→ **Extract provided**:
Product Selector

Fusion 5.11
    Fusion 5.11

    Spark Jobs

    Apache Spark can power a wide variety of data analysis jobs. In Fusion, Spark jobs are especially useful for generating recommendations.

    Spark job subtypes

    For the Spark job type, the available subtypes are listed below.

    • SQL Aggregation job

      A Spark SQL aggregation job where user-defined parameters are injected into a built-in SQL template at runtime.

    • Custom Python job

      The Custom Python job provides user the ability to run Python code via Fusion. This job supports Python 3.6+ code.

    • Script

      Run a custom Scala script as a Fusion job.

    See Additional Spark jobs for more information.

    Spark job configuration

    Spark jobs can be created and modified using the Fusion UI or the Spark Jobs API. They can be scheduled using the Fusion UI or the Spark Jobs API.

    For the complete list of configuration parameters for all Spark job subtypes, see the Jobs Configuration Reference.

(Entries for locating words and elements)
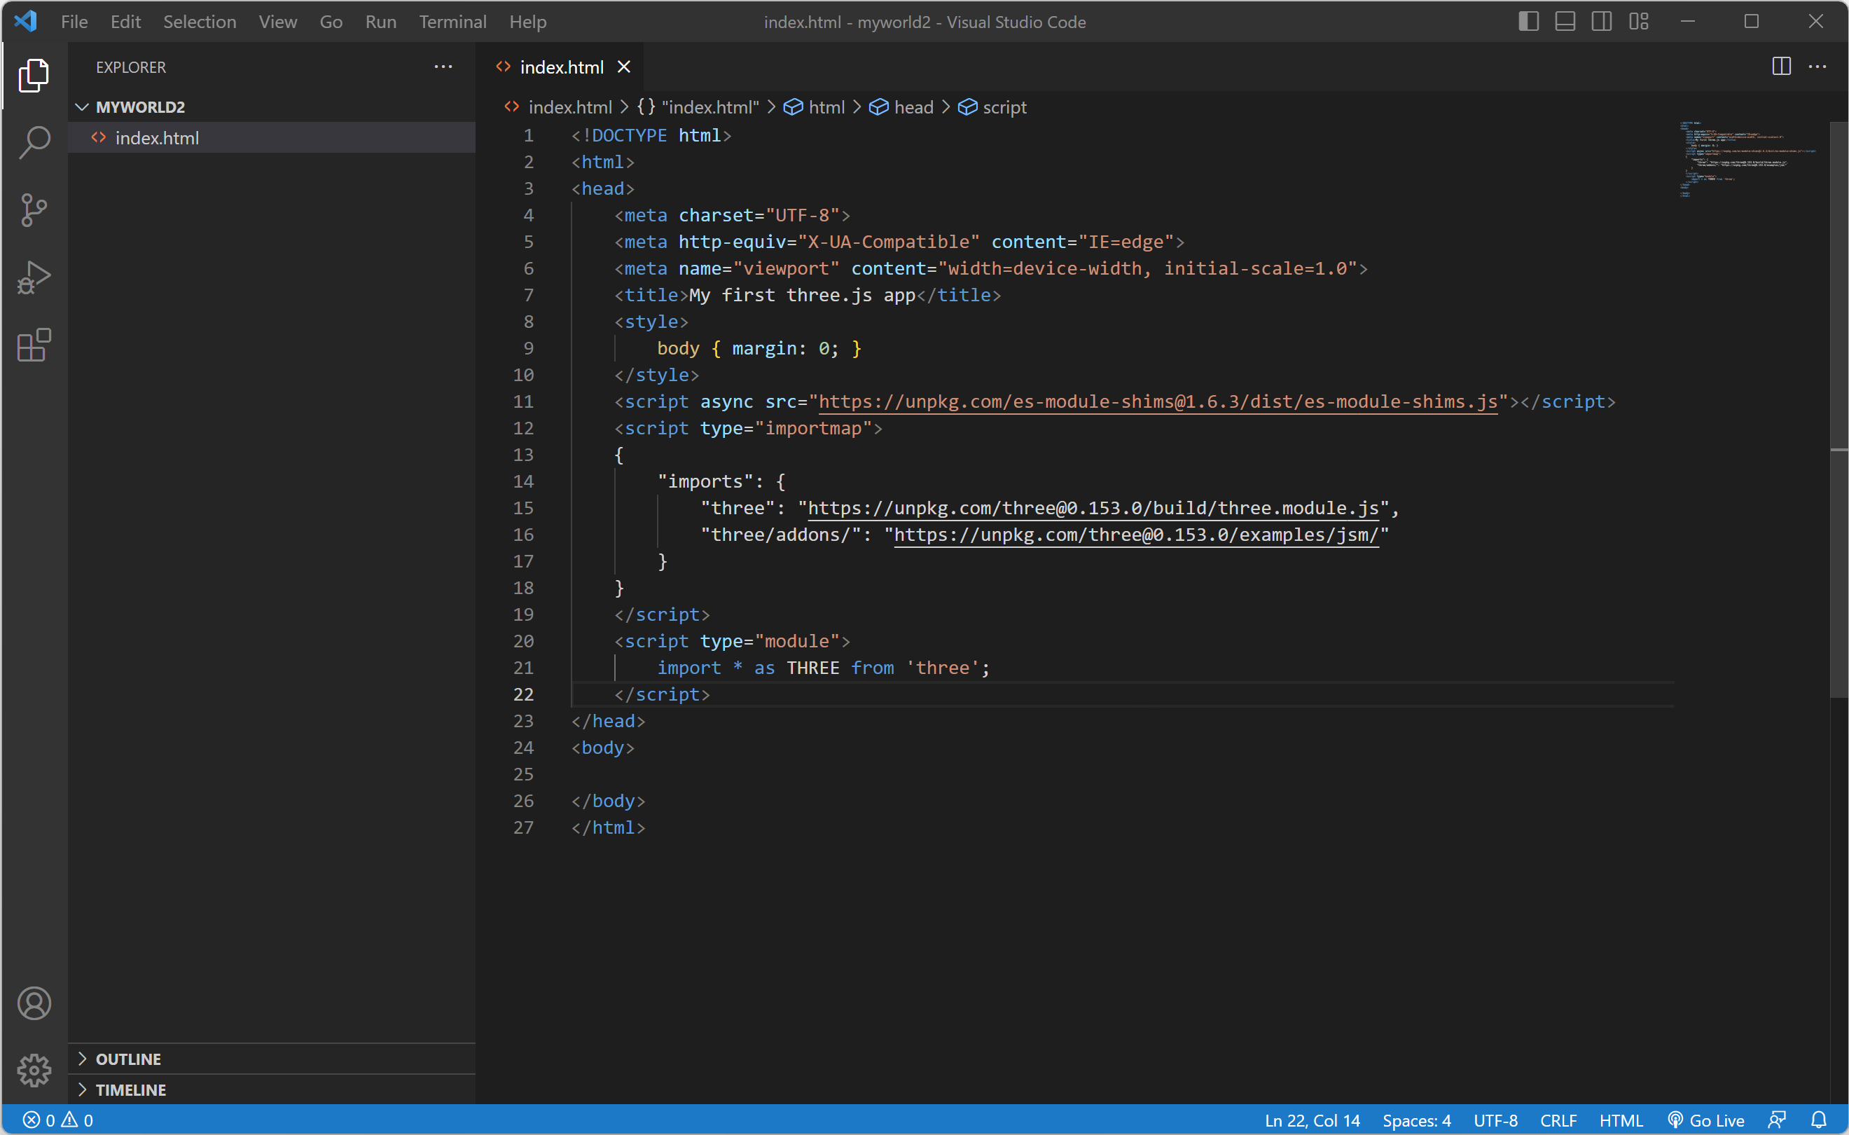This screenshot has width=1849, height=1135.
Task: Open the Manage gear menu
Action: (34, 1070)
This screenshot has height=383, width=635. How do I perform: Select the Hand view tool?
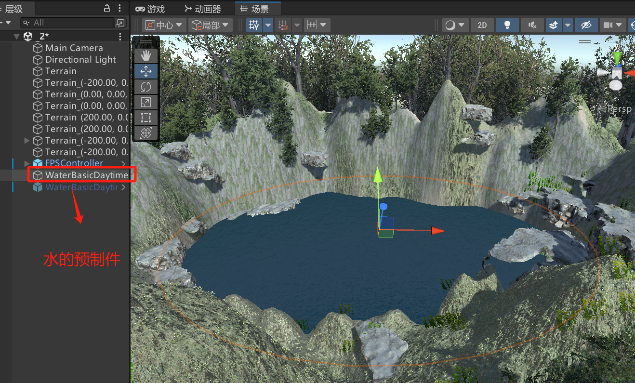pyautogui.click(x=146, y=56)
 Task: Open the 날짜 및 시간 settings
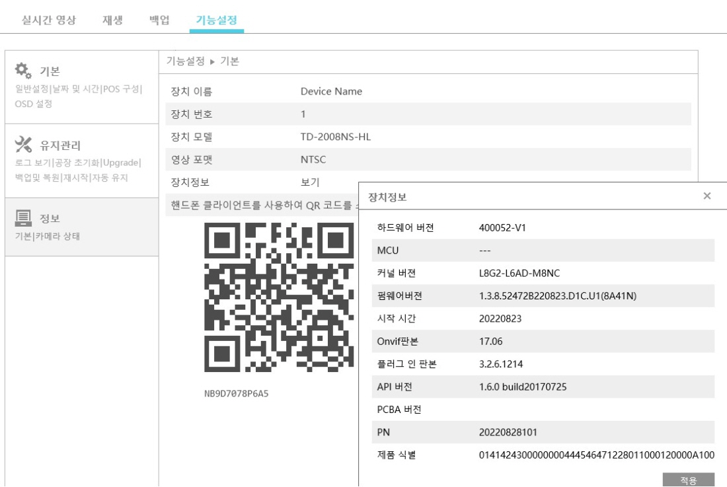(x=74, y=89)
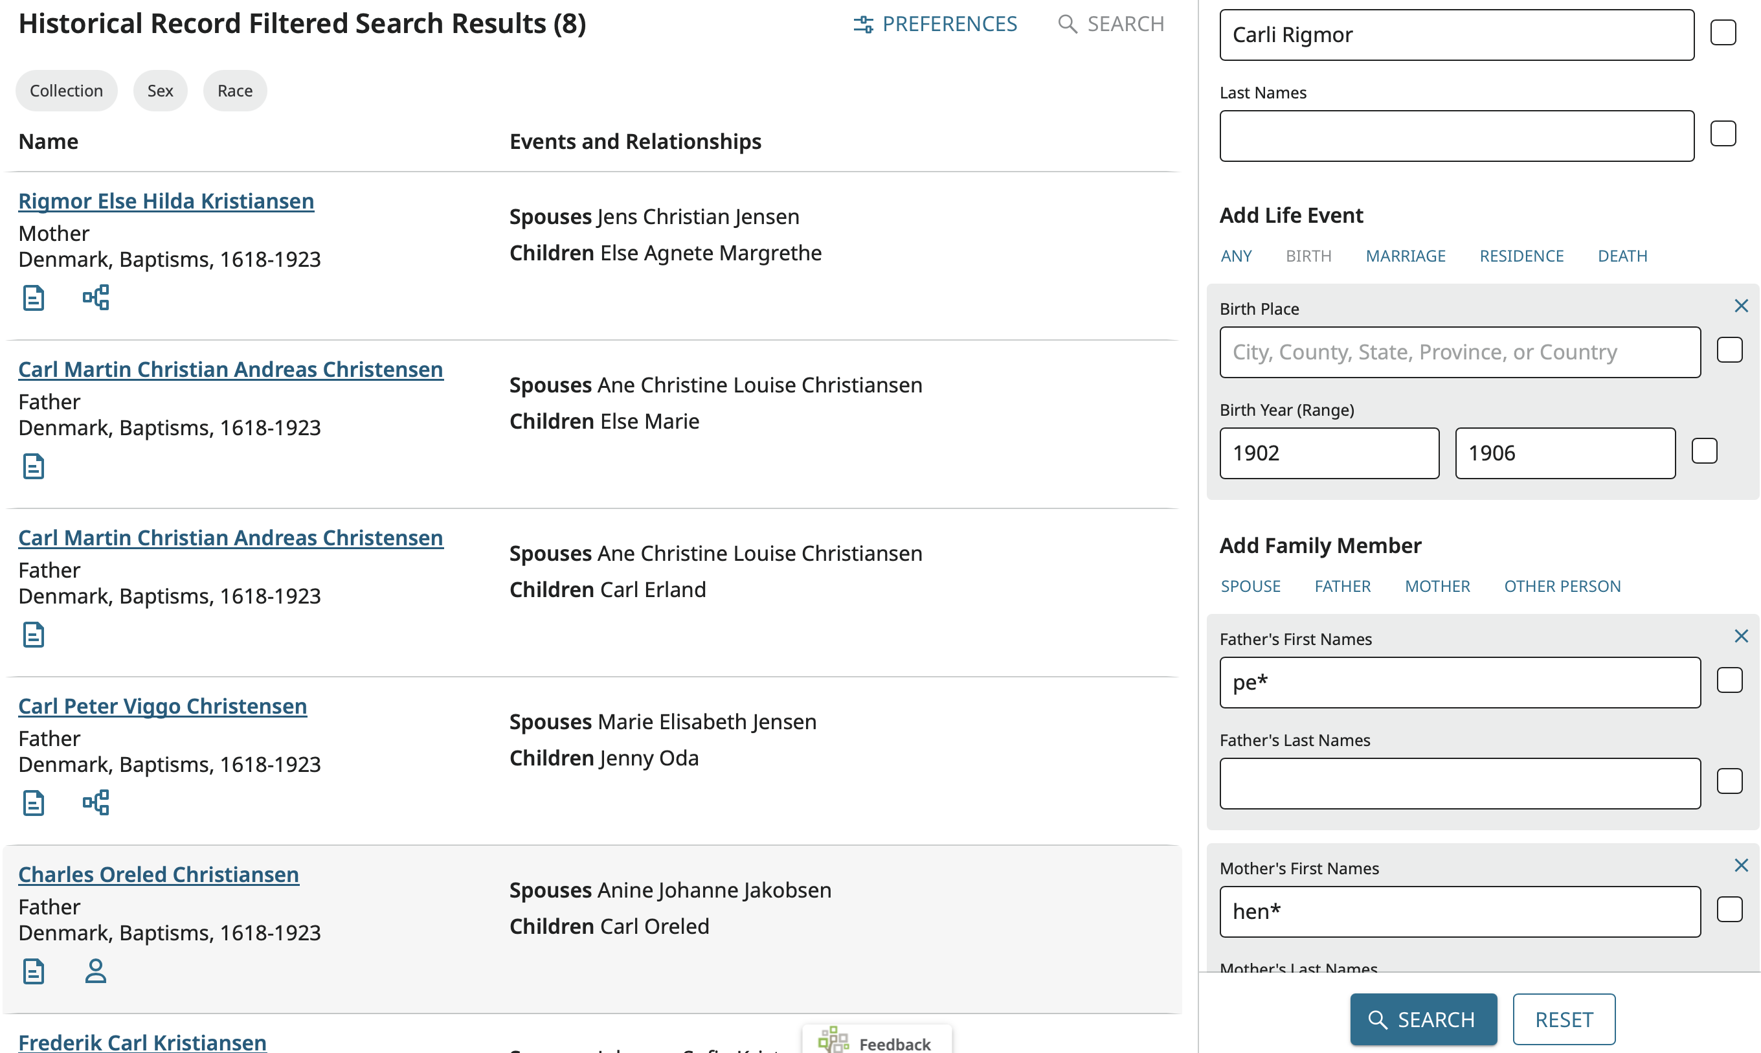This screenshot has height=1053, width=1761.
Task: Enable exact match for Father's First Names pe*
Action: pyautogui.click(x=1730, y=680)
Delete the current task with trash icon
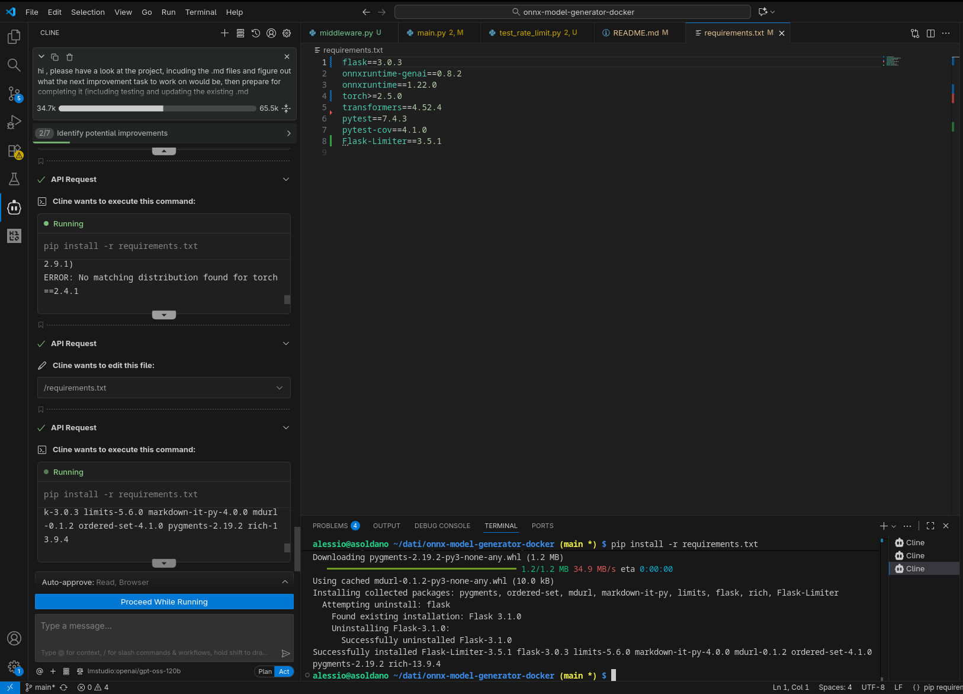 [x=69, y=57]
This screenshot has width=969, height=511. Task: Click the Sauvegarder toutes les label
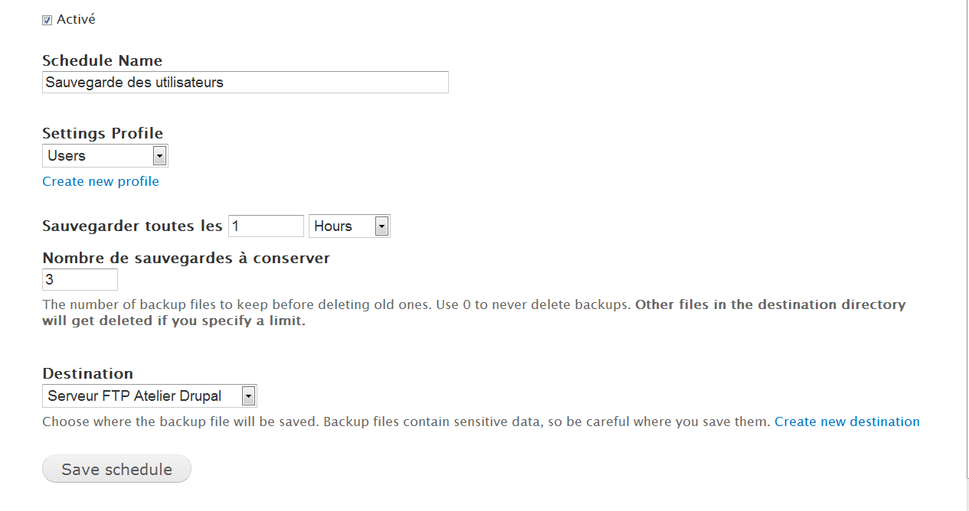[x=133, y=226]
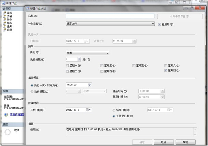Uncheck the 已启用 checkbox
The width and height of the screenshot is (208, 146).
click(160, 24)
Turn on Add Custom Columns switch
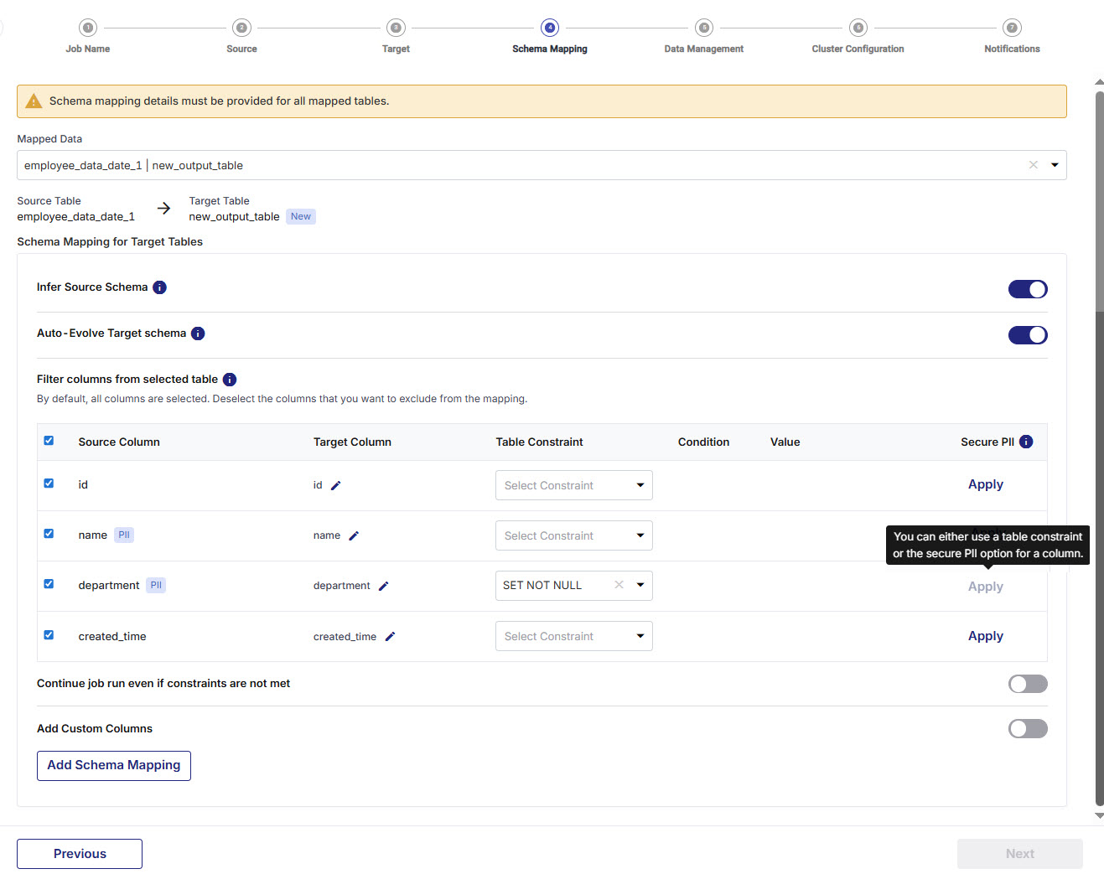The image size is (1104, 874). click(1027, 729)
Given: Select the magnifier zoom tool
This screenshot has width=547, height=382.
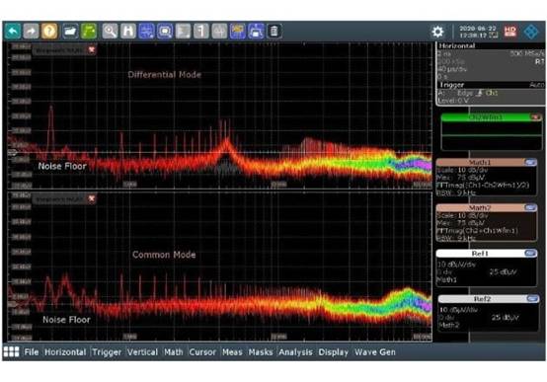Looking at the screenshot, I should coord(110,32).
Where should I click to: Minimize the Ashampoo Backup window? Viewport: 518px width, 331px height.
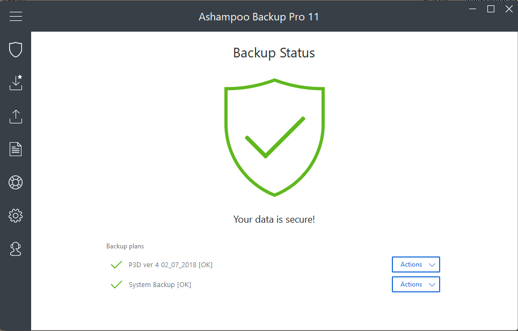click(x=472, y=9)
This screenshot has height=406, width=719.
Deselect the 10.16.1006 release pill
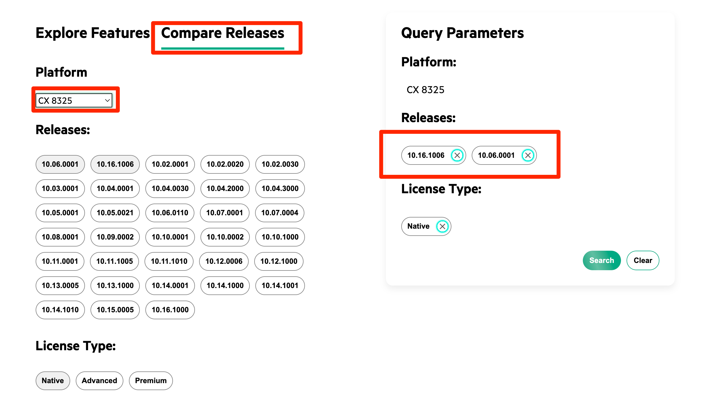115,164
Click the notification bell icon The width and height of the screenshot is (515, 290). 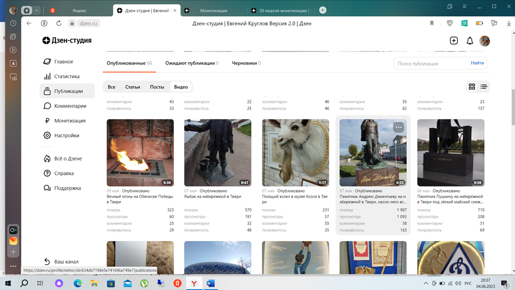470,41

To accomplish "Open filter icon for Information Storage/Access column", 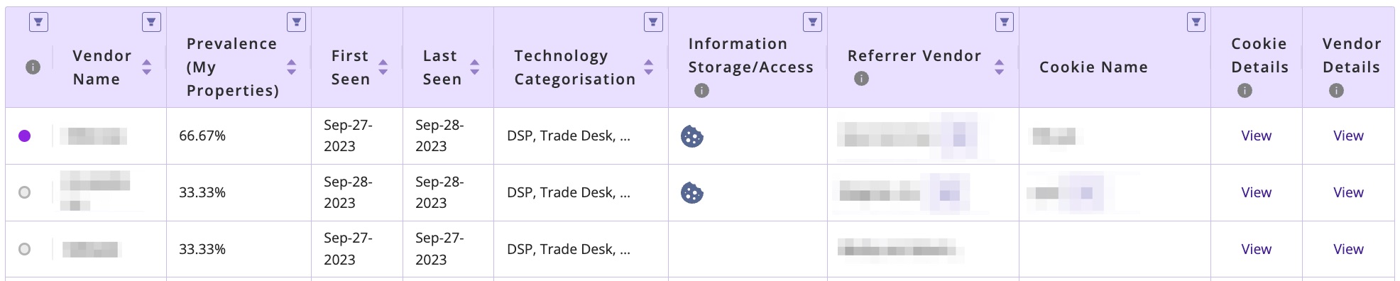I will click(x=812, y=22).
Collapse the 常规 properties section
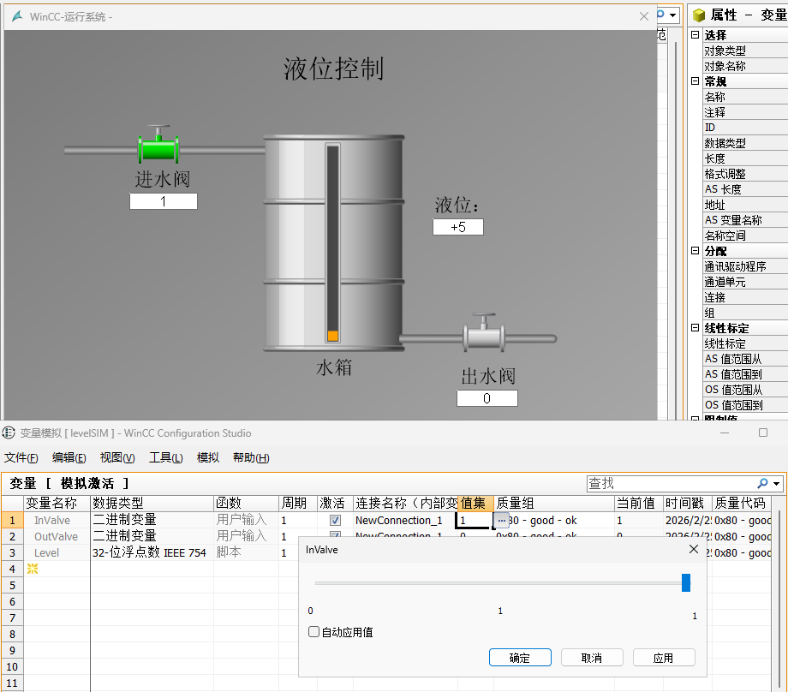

→ **Work to complete**:
[A] Answer these from the Spark jobs page:
(i) Which Python versions does the Custom Python job support?
(ii) In what language is the script for the Script subtype written?
(iii) Where does the page send readers for the complete list of configuration parameters for all Spark job subtypes?
[B] Using the Spark jobs page, explain in one to three sentences how an SQL Aggregation job uses the parameters a user defines.
[C] Resume the Spark jobs documentation page after its final sentence.

→ **Answer set**:
[A]
(i) Python 3.6+.
(ii) Scala.
(iii) The Jobs Configuration Reference.

[B] An SQL Aggregation job injects the user-defined parameters into a built-in SQL template at runtime. The job then runs as a Spark SQL aggregation built from that template.

[C]
    Machine learning jobs

    Fusion provides these job types to perform machine learning tasks.

    Signals analysis

    These jobs analyze a collection of signals in order to perform query rewriting, signals aggregation, or experiment analysis.

    • Ground Truth

      Estimate ground truth queries using click signals and query signals, with document relevance per query determined using a click/skip formula.

    Query rewriting

    These jobs produce data that can be used for query rewriting or to inform updates to the synonyms.txt file.

    • Head/Tail Analysis

      Perform head/tail analysis of queries from collections of raw or aggregated signals, to identify underperforming queries and the reasons. This information is valuable for improving overall conversions, Solr configurations, auto-suggest, product catalogs, and SEO/SEM strategies, in order to improve conversion rates.

    • Phrase Extraction

      Identify multi-word phrases in signals.

    • Synonym Detection Jobs

      Use this job to generate pairs of synonyms and pairs of similar queries. Two words are considered potential synonyms when they are used in a similar context in similar queries.

    • Token and Phrase Spell Correction

      Detect misspellings in queries or documents using the numbers of occurrences of words and phrases.

    Signals aggregation

    • SQL Aggregation

      A Spark SQL aggregation job where user-defined parameters are injected into a built-in SQL template at runtime.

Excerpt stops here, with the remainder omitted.